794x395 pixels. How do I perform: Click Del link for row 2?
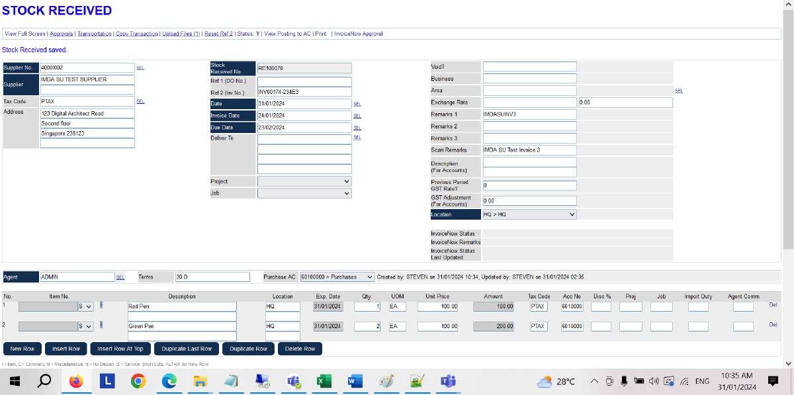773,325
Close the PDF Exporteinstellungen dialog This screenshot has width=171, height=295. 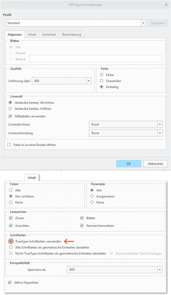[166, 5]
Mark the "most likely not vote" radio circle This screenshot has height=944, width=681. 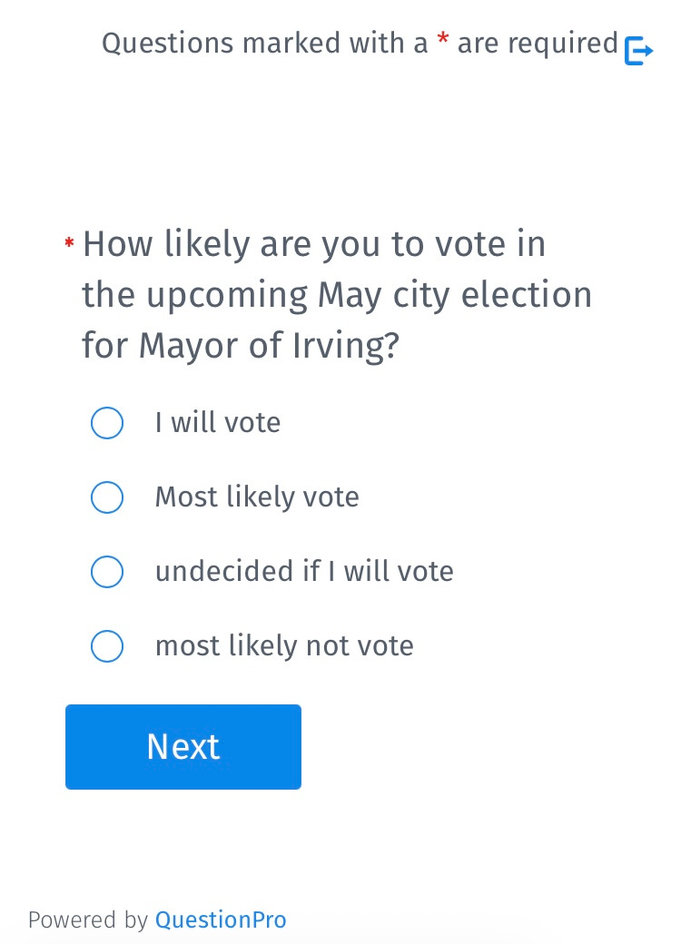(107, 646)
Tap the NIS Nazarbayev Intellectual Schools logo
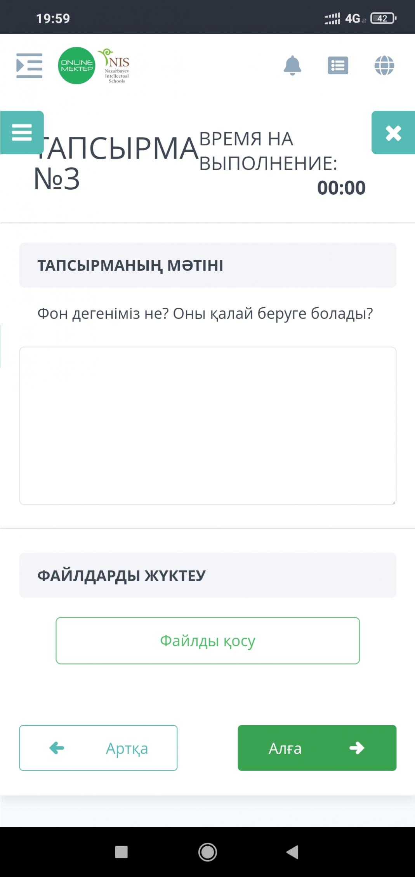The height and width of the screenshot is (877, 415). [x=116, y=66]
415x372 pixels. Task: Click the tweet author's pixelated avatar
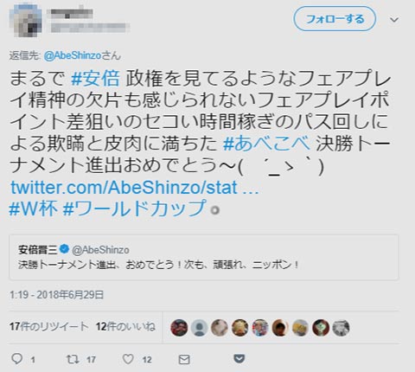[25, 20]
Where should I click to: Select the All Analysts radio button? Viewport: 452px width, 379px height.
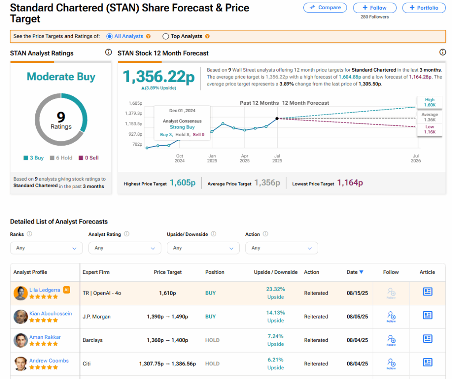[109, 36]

About this exercise:
Transcribe exactly the lines from the one with "415x372 pixels. Task: Click" to the last line of the records, both included, so that no picture appears in the copy.

Task solution:
415x372 pixels. Task: Click the tweet author's pixelated avatar
[25, 20]
Where should I click to: Select the All Analysts radio button? Viewport: 452px width, 379px height.
[109, 36]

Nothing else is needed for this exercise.